# TEXTO DA PÁGINA

--------------------------------------------------

O pastor Silas Malafaia convocou um boicote contra a Natura por causa de sua campanha de Dia dos Pais estrelada por um homem trans, o ator Thammy, pai do bebê Bento. Sim, eu sei: nada mais previsível.
O pastor joga para sua torcida os amendoins habituais da intolerância que chama de "valores cristãos" —no Brasil, isso dá voto à beça. O departamento de marketing da Natura não devia contar com menos.
Embora não se deva dar palanque a showzinhos desse tipo, decidi falar dele por duas razões. A primeira foi ter gasto algum tempo imaginando o que diria o jornalista Ricardo Boechat (1952-2019), nêmesis do pastor, em um de seus monólogos radiofônicos.
A segunda foi que, na ausência de Boechat, me lembrei de Boycott, o homem que batizou o boicote, e pensei: será que Malafaia sabe que está usando uma arma de origem esquerdista?
Charles Cunningham Boycott (1832-1897), capitão inglês reformado que administrava as terras de um nobre na Irlanda, entrou para o dicionário e para a história das lutas trabalhistas na mesma tacada.

--------------------------------------------------

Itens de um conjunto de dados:
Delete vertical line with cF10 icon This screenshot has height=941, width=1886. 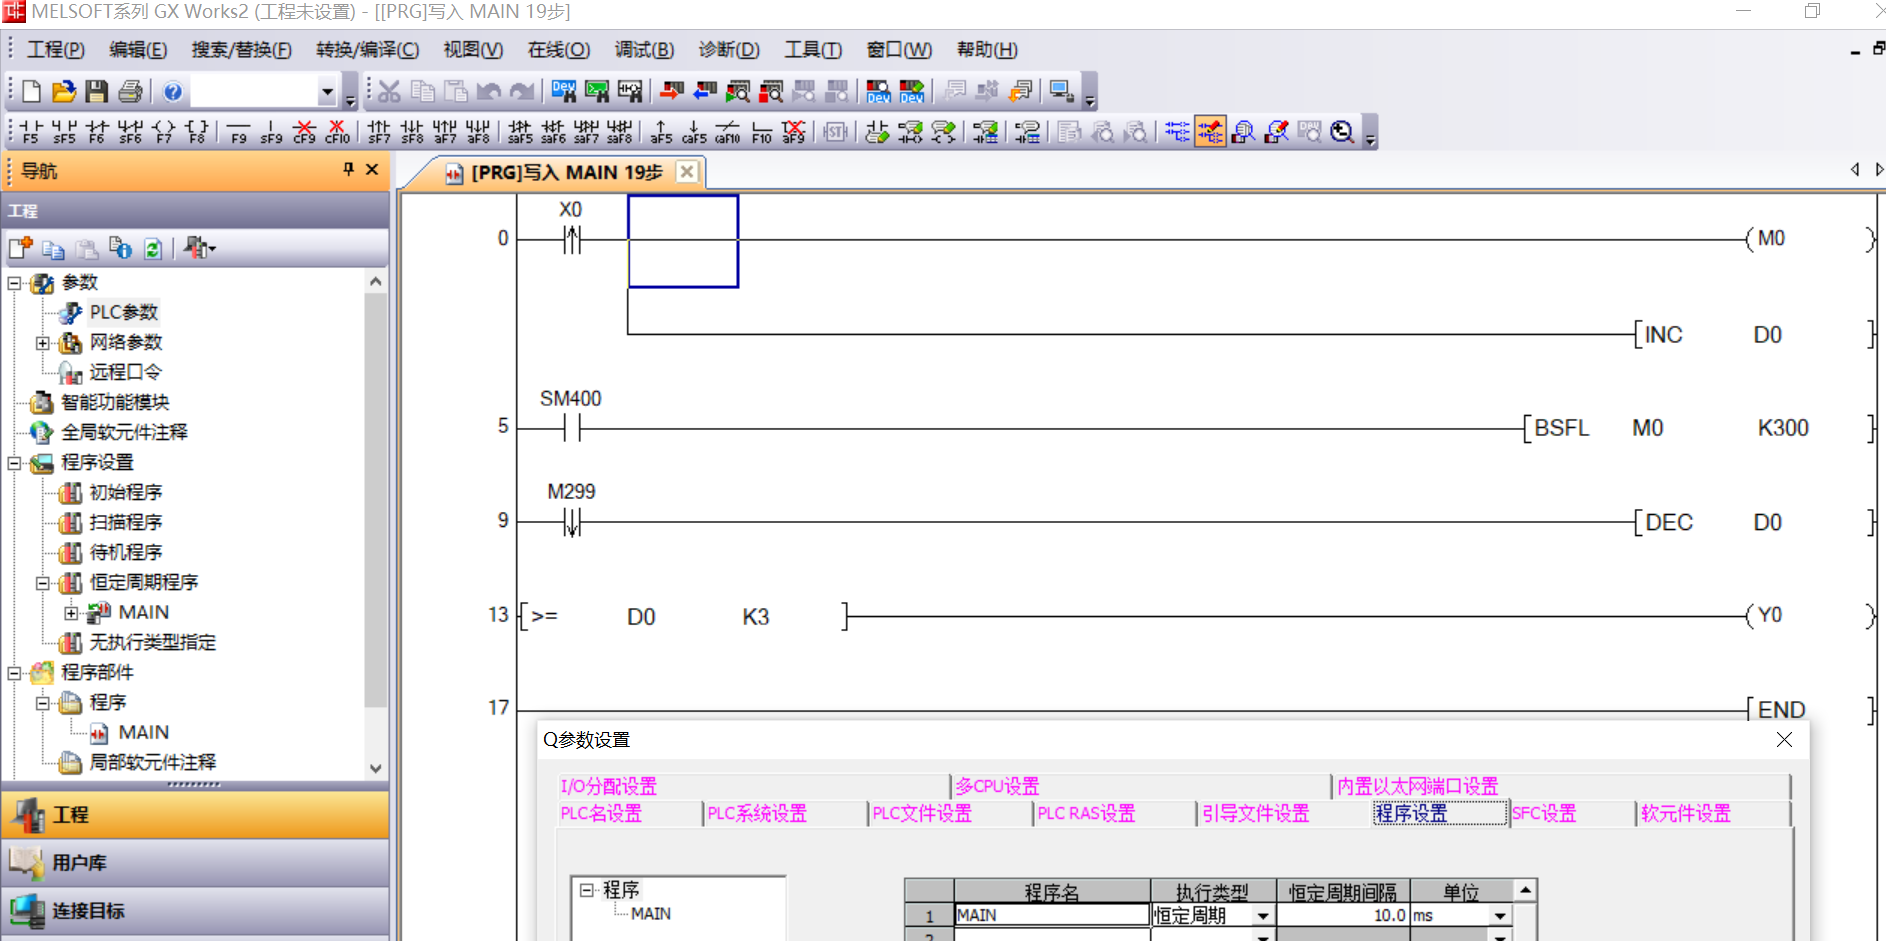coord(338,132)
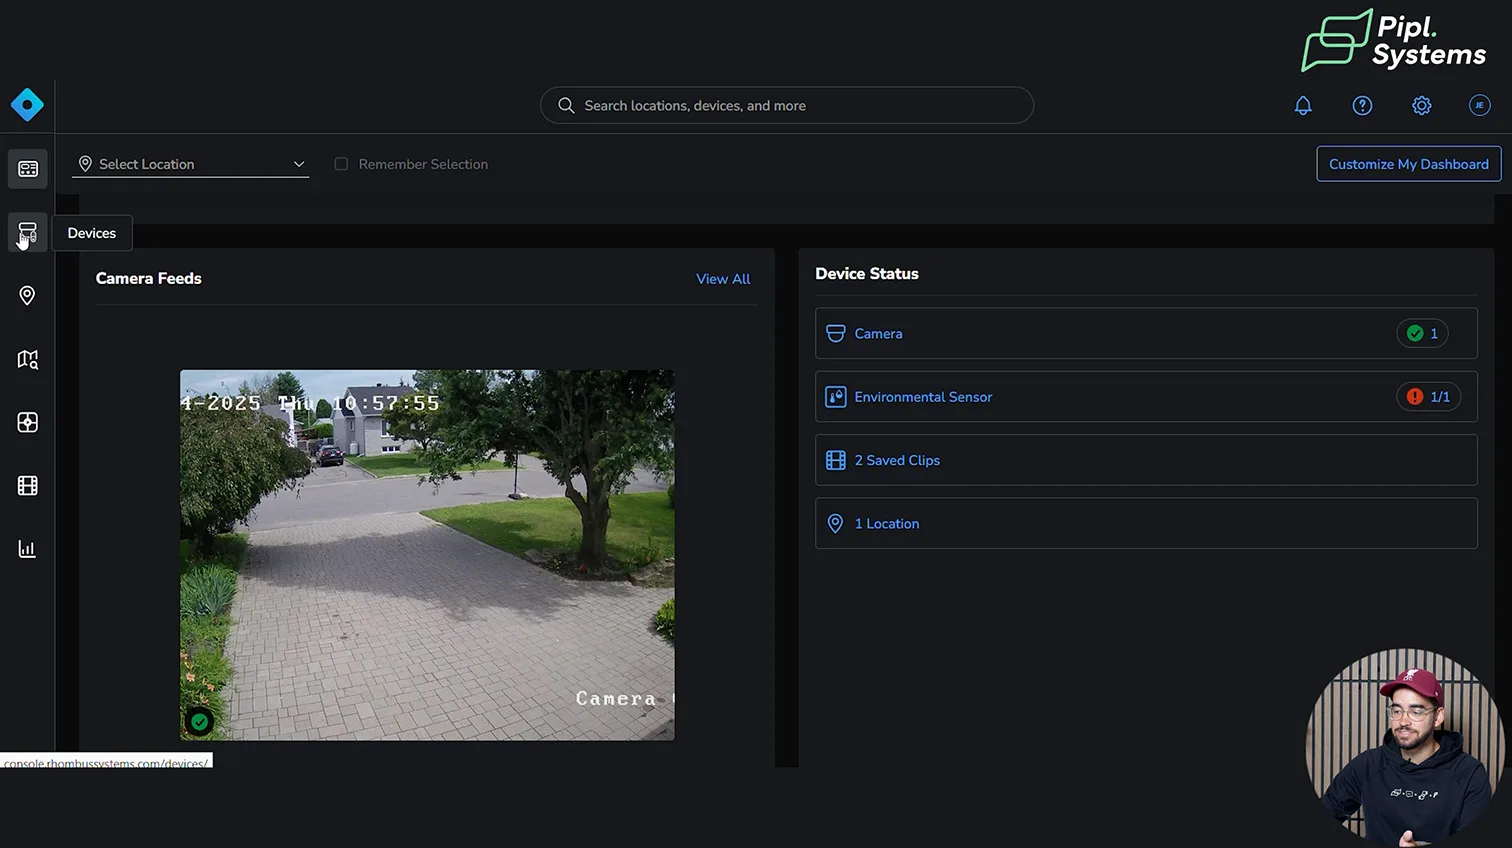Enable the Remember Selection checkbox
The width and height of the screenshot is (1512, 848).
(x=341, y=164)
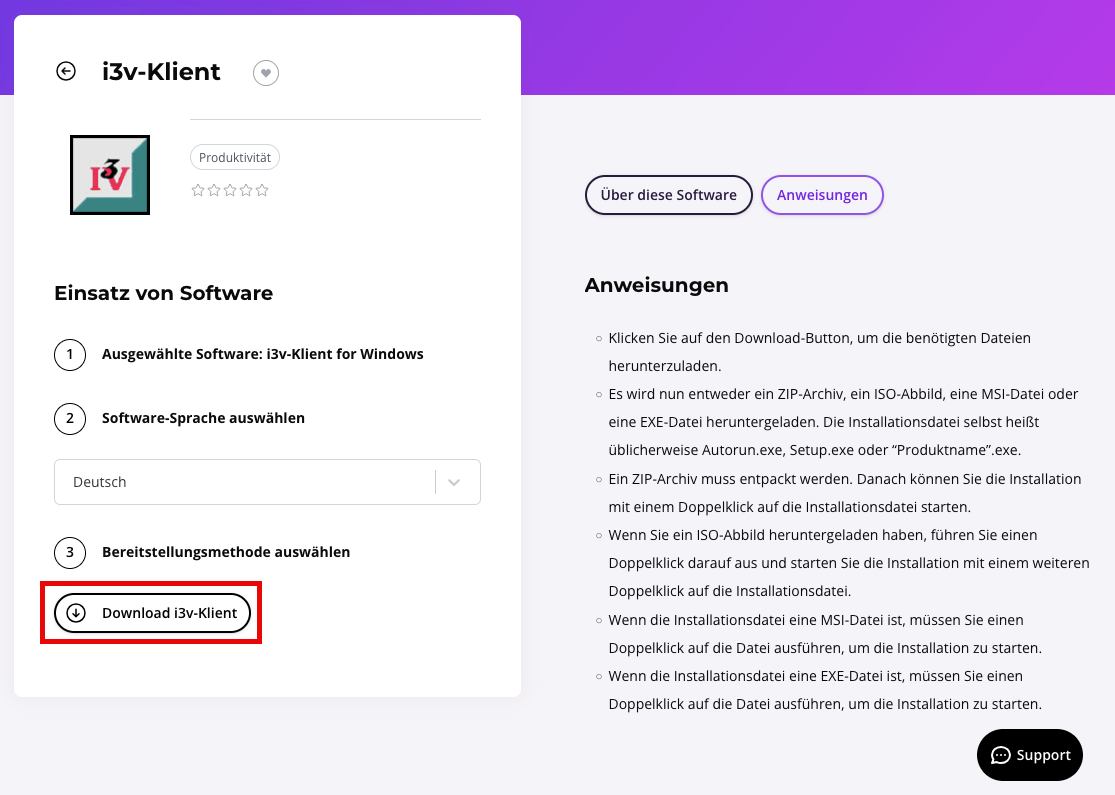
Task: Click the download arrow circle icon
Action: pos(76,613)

--------------------------------------------------

# INSTRUÇÕES DE TRABALHO
1. Traduza para o inglês a seguinte frase do texto da página: "Embora não se deva dar palanque a showzinhos desse tipo, decidi falar dele por duas razões."
2. Resuma o texto da página em duas frases.

# RESPOSTAS
1. Although one should not give a platform to little shows of this kind, I decided to talk about it for two reasons.

2. O pastor Silas Malafaia convocou um boicote contra a Natura por causa de sua campanha de Dia dos Pais estrelada pelo ator Thammy, um homem trans e pai do bebê Bento. O texto recorda o jornalista Ricardo Boechat e Charles Cunningham Boycott, o capitão inglês reformado que batizou o boicote, e pergunta se Malafaia sabe que está usando uma arma de origem esquerdista.